FXStreet (Mumbai) – The cross in the AUD/JPY received a double blow from the China PMI-sparked deepening risk-off sentiment as the Aussie remains heavily dumped while yen strengthened versus the greenback.
AUD/JPY plunges from 95.20 levels
Currently, the AUD/JPY pair trades -1.19% lower at 84.17, hovering close to fresh two-week lows of 84.0. The AUD/JPY cross remains relentlessly offered and fell more than 100 pips as the tepid Chinese data refuelled worries over the country’s economic outlook, thus weighing heavily on China’s biggest trading partner – Australia.

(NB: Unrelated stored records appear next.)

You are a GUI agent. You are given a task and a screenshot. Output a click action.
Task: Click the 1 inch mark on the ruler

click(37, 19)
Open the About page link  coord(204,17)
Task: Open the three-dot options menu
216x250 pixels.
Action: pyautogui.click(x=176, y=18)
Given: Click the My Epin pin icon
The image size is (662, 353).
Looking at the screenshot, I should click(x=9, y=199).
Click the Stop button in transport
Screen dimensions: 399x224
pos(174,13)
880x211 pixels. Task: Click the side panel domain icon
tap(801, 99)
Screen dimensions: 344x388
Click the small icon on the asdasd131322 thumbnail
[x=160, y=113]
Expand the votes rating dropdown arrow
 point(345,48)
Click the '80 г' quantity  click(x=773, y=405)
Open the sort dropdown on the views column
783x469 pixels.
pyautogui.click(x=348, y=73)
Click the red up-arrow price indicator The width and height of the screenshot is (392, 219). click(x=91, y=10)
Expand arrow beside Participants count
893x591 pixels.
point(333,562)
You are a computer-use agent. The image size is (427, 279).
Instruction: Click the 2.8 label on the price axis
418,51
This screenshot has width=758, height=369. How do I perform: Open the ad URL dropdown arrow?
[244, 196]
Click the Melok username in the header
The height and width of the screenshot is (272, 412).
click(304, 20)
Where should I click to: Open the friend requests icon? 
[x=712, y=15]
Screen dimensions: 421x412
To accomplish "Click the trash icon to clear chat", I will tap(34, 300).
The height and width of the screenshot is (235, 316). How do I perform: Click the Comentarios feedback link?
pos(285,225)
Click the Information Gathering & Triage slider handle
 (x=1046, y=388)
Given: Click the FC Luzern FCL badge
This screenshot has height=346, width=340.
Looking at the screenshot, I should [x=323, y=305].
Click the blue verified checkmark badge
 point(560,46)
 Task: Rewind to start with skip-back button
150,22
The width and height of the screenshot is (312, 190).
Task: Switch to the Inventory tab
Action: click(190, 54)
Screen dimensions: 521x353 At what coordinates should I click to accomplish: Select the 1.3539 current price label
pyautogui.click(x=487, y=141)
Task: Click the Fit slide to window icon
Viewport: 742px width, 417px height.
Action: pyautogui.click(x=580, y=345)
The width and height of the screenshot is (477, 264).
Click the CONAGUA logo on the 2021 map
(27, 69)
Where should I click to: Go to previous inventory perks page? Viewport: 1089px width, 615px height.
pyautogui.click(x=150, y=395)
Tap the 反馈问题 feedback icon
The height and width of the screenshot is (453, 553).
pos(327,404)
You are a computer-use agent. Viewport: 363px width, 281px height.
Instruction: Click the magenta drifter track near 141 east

While, resurfacing China slowdown fears triggered a renewed bout of risk-aversion across the financial markets in Asia, which bolsters the safe-haven bids for the Japanese yen, adding to further downside in the AUD/JPY cross.
Risk-off flows remains in vogue as Asian equities extend the drop, with the Hong Kong’s benchmark, Hang Seng losing more than 3% and Shanghai Comp down -1.50%. While Australia’s ASX declines nearly -2%. Japan remains closed on a national holiday.
In the day ahead, the cross is likely to remain influenced by the persisting broader market sentiment ahead of US manufacturing PMI report.
AUD/JPY Technical Levels
To the upside, the next resistance is located at 85.21 (Today’s High) levels and above which it could extend gains to 86.12 (Sept 14 High) levels. To the downside immediate support might be located at 83.29 (Sept 10 Low) below that at 82.48 (Sept 8 Low) levels.